Logic Glitches in Spartan-3?

R

Rob Gaddi

Guest
I've got a 24-input AND gate that I'd like to avoid having add another
register delay to before I toss it across a clock boundary.

all_done <= and_reduce(done);

If I just do it, AND it all together without a flop on the output, does
anyone know whether I'll get transition glitches (an output of 1 when
not all inputs are 1)?

I seem to remember something about individual LUTs being glitch-free,
and the synthesizer has to compose my giant AND out of either a LUT
tree or a mess o' LUTs "wire-and" driving a carry chain, Offhand, it
seems like neither structure should glitch. "Try it and see" doesn't
work; testing all 2^24 combinations and trying to determine whether I
get a glitch would be a beast of an effort.

Anyone know offhand?

--
Rob Gaddi, Highland Technology -- www.highlandtechnology.com
Email address domain is currently out of order. See above to fix.
 
On May 23, 7:34 pm, Rob Gaddi <rga...@technologyhighland.invalid>
wrote:
I've got a 24-input AND gate that I'd like to avoid having add another
register delay to before I toss it across a clock boundary.
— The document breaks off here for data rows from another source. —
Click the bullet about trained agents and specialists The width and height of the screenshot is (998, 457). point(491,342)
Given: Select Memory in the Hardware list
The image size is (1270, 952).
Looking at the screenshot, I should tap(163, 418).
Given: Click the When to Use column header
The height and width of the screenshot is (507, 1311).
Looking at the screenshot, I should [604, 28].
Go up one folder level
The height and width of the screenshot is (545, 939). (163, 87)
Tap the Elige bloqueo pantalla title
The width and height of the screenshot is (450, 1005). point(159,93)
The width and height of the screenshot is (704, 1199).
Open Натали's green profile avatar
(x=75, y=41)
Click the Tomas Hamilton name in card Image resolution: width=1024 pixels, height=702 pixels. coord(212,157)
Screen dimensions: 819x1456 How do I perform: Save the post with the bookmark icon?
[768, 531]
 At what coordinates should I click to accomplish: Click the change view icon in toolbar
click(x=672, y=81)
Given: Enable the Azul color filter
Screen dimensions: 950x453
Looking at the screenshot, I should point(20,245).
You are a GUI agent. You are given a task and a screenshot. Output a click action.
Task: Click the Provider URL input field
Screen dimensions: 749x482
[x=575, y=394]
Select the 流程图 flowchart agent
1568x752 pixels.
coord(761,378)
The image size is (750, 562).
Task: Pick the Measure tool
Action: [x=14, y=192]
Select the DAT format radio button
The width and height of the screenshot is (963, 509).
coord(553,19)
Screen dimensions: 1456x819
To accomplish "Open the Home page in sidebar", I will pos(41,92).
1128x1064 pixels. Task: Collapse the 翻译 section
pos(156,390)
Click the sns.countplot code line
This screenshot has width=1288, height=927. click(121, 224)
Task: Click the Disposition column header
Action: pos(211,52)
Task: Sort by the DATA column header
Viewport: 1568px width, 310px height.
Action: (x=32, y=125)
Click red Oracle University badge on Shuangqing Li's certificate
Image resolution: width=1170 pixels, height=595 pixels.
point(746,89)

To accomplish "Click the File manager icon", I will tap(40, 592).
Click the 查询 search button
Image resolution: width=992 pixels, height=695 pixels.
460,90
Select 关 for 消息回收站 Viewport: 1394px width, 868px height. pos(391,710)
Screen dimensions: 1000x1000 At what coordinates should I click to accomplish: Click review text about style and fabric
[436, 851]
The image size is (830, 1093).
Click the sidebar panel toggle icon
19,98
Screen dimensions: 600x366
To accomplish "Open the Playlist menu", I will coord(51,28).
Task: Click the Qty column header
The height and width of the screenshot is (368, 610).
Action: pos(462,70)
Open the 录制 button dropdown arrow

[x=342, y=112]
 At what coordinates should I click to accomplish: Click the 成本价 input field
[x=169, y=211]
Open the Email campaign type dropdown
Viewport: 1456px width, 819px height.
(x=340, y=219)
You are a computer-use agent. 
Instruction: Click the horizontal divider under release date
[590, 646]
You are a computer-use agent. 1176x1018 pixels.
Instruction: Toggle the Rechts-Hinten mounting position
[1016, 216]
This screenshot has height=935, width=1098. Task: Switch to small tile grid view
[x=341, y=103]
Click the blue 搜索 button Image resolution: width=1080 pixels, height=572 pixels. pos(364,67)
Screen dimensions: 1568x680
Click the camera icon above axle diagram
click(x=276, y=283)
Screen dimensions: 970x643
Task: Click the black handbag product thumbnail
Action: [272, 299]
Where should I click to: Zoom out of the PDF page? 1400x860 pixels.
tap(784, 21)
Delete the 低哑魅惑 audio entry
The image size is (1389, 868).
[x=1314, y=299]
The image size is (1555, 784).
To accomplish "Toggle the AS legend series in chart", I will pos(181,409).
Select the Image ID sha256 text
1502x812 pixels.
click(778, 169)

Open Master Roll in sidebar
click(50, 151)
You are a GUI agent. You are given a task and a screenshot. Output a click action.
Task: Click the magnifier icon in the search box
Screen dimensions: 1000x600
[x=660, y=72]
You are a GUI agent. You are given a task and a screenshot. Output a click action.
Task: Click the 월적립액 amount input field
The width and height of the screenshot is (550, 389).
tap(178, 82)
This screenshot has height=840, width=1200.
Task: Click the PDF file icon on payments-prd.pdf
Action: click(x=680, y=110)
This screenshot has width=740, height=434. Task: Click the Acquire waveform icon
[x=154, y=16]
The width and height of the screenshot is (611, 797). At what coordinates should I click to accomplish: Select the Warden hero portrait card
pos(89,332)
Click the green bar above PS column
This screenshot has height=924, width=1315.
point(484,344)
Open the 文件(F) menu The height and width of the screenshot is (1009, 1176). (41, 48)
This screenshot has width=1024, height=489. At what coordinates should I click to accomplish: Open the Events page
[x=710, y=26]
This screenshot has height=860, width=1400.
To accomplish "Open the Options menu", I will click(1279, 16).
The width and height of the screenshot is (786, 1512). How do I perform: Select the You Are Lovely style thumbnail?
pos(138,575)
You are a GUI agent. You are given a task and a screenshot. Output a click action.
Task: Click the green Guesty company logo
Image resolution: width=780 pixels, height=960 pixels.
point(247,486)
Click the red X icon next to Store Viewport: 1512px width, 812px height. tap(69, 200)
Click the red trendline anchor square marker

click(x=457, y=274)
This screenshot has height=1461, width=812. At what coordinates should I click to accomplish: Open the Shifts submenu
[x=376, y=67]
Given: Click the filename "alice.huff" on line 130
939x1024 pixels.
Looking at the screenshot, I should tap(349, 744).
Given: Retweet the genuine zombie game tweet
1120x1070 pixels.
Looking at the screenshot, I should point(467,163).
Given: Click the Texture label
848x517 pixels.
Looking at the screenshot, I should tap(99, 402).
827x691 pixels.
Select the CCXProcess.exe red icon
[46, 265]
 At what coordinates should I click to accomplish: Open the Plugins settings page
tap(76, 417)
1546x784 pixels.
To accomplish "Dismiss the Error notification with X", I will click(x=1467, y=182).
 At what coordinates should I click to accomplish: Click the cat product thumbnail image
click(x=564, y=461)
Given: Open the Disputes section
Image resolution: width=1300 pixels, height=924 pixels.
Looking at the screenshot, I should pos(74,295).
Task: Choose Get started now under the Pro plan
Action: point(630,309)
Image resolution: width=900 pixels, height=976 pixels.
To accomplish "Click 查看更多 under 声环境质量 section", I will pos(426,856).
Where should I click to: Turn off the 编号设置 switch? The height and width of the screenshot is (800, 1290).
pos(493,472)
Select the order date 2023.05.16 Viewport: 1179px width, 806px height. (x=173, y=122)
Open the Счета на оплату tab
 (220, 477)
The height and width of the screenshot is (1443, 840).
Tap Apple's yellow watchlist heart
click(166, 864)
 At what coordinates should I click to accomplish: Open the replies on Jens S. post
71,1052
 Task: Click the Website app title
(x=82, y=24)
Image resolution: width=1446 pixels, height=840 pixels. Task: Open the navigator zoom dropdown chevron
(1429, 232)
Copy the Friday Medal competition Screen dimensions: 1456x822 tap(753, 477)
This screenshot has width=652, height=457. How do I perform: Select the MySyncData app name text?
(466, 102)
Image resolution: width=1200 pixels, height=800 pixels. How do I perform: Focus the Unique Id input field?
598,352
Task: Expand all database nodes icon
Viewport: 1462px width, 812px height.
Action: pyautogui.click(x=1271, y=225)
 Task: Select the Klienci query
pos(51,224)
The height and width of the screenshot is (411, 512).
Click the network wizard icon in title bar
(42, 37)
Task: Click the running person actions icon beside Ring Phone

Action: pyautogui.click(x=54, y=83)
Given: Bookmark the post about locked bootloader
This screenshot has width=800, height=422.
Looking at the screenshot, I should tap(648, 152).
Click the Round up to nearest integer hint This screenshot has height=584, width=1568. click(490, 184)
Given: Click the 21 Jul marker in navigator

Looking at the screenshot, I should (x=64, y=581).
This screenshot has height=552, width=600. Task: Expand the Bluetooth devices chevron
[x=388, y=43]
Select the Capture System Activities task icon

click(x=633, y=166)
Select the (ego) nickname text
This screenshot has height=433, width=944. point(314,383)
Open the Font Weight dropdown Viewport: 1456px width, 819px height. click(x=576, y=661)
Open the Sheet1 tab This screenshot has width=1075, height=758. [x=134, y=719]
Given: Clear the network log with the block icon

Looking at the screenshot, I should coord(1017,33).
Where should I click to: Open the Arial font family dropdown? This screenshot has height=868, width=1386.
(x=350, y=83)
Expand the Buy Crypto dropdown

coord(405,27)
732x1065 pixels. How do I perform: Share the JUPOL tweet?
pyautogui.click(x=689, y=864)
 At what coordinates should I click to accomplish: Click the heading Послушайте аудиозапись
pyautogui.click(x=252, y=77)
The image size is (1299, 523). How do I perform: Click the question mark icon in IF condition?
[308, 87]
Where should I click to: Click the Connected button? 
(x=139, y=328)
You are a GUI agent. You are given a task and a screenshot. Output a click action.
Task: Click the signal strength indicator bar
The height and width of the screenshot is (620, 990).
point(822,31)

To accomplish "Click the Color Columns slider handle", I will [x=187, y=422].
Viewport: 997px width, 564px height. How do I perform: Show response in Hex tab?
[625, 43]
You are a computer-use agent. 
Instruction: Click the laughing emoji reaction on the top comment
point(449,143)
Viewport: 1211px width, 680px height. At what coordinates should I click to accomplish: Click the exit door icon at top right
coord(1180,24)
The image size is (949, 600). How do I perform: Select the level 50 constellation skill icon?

        all_done <= and_reduce(done);

If I just do it, AND it all together without a flop on the output, does
anyone know whether I'll get transition glitches (an output of 1 when
not all inputs are 1)?

I seem to remember something about individual LUTs being glitch-free,
and the synthesizer has to compose my giant AND out of either a LUT
tree or a mess o' LUTs "wire-and" driving a carry chain,  Offhand, it
seems like neither structure should glitch.  "Try it and see" doesn't
work; testing all 2^24 combinations and trying to determine whether I
get a glitch would be a beast of an effort.

Anyone know offhand?

--
Rob Gaddi, Highland Technology --www.highlandtechnology.com
Email address domain is currently out of order.  See above to fix.
I believe the glitch free behavior of a LUT is from a single input
changing which results in the same value being output from two
different configuration FFs in the LUT.

But how would an AND gate glitch? I guess if one input is at a zero
and other inputs change you are concerned that a one might sneak
through? That is what the LUTs (at least according to Xilinx) are
assured to prevent. If you are worried about multiple inputs
switching simultaneously, e.g. a 1 to a 0 and a 0 to a 1, that is a
race condition and there are no guarantees. It just depends on which
gets to the output first.

Rick
 
Rob Gaddi <rgaddi@technologyhighland.invalid> wrote:
I've got a 24-input AND gate that I'd like to avoid having add another
register delay to before I toss it across a clock boundary.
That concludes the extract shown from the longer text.